# Low-Budget PC für TIA-Portal



## Felix1 (4 Februar 2022)

Morgen zusammen. Vielleicht mal ein bisschen anderes Thema, wenn unerwünscht dann einfach löschen.
Ich bin in der Ausbildung und habe nächste Woche einen SPS-Kurs. Gearbeitet wird wohl mit TIA-Portal.
Bei der Gelegenheit möchte ich mal meine Ausbildungsvergütung verschleudern und mir einen neuen Laptop zulegen, da der alte wirklich alt ist.
Da ich mich in der Materie 0,0 auskenne also meine Frage:

Habt ihr Laptop empfehlungen?
Anforderungen wären:
- gute Akkulaufzeit
- Kompaktes Packmaß
- robust
- TIA-Portal sollte gut drauf laufen
- Ansonsten nur Office Anwendungen

Falls ihr keine konkrete Empfehlung habt könntet ihr mir vlt verraten auf was ich auf jeden Fall achten muss, sprich Mindestanforderungen was die Hardware angeht.

Ausgangsdaten.
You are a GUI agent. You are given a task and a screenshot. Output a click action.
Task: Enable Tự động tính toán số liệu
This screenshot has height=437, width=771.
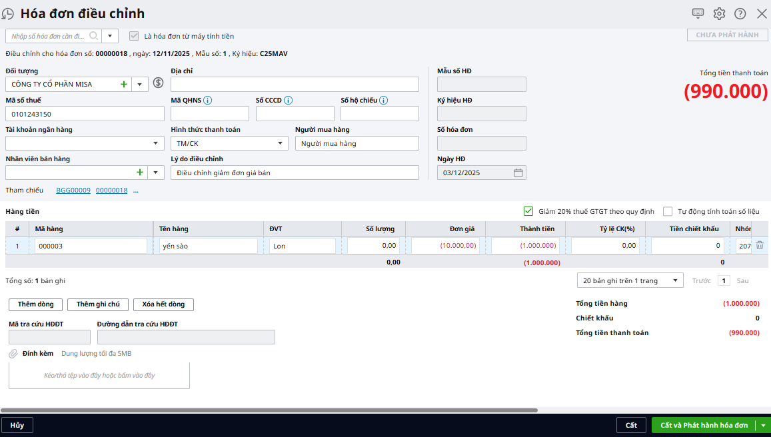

Schriftliche Aufgabe.
Welcher Kurs steht laut dem Forenbeitrag zum Laptop für TIA-Portal nächste Woche an?

Erwartete Antwort.
Ein SPS-Kurs.